According to Bazelon, the root of the issue of transgender people not being allowed in the bathrooms is because of the belief in the “biology of chromosomes.” In actuality, the real thing that transgender people are after is a sense of belonging and fitting in. She concludes the article with talking about the different “self-contorting accommodations” they end up making to “belong” in the bathrooms. She quotes strategies from a guide provided by the Transgender Law Center. The first one is “Invisibility: Don’t speak or look at anyone.” The second strategy is called “Gender Proof”, which says that they should point of physical characteristics that will prove they belong. Bazelon puts emphasis on the word “belong”, claiming that it is a “basic human need we all share.”
Is It Gender Neutral? : A Summary of Susan Tick’s Article
According to Susan Tick’s article,“His & Hers: Designing for a Post-Gender Society”, “today’s design landscape is deeply rooted in Modernism, a movement shaped by a predominately male perspective.” She argues for a change in this design to make it more “gender-neutral”. She suggests for designers to learn more about “society’s issues” and apply what they have learned to their designing process. An example of this is the design of the “workplace.” Today in the workplace, the “barriers and hierarchies” ,due to gender, are beginning to fade away. Women are taking more leadership roles in the workplace, challenging the “gender roles” that were once there. There is also the “new wave of feminism” and the LGBT rights movement challenging this concept. Tick states that people are now “craving more softness in interiors, with the open plan, the influence of hospitality, and and emphasis on tactile and textural materials.” Then she argues that this would be the best time for designer to think about “how they incorporate gender sensitivity in to their work.”
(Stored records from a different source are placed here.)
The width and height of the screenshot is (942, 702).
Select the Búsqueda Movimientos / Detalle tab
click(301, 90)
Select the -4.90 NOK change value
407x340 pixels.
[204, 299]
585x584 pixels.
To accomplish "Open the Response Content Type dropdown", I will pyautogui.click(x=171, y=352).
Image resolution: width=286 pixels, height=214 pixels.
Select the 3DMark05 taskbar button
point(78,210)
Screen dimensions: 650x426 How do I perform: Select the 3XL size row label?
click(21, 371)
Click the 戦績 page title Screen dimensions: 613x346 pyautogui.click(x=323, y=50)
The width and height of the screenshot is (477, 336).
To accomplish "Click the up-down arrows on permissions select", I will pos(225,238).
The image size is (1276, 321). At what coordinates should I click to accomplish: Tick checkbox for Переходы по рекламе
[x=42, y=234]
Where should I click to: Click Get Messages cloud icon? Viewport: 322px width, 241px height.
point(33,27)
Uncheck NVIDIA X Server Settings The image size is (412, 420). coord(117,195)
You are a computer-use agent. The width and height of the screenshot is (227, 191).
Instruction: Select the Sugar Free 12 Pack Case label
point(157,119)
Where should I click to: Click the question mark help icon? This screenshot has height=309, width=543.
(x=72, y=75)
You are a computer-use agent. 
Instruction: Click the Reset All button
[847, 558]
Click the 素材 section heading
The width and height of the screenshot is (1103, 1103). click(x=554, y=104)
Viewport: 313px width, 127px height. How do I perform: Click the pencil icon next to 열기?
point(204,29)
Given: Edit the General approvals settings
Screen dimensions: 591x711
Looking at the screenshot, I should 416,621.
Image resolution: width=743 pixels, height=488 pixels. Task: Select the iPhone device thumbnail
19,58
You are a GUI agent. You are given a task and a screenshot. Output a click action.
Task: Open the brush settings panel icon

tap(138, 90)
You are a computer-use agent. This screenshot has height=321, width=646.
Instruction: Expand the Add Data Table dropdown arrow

After discussing the workplace, Tick explains the “human phenomenon” of “masculine and feminine definitions being switched and obscured.” Examples of this can be found in fashion, which “embraces” this idea. She provides an examples of this by talking about the “military look” of “Alexander Wang’s women’s coat from Fall 2015” and Annemiek van deer Beek’s make-up line for men.
Tick also argues that “Gender roles” cause “outward appearances” to be confusing. Although people are assigned a certain gender at birth, they are allowed to decide what gender they identify” as. In fact, there are some college with students refusing to put their gender down on forms because they don’t want to be “identified” as male or female. There are even middle school children doing the same. Some schools are okay with this, and Tick encourages designers to keep up with these “trends.” She said that the view of transgender people has changed and provides an example of this. According to Tick, Maritine Rothblatt, CEO of United Therapeutics became the “highest paid female executive in the United States even though she was born biologically a male.”
Towards the end of the article, Tick talks about some of the changes that have been made so far, like the “gender-neutral or unisex bathrooms” at Google and provides an example of a time where these types of bathrooms would have been useful. Her example was a case where a worker had a “gender-reassignment surgery” done over their break. Apparently, the coworkers were not okay with this person using the bathrooms, because of and She explains the importance of “making people feel accommodated”,not only in the bathrooms, but everywhere. This leads to the subject of Americans with disabilities and how they also experience a disadvantage, but Tick says that “gender issues” can not be handled to same way that their issues are handled, with “regulations and compliance.”It also will take time, considering “we are only at the very beginning with gender-neutral design.”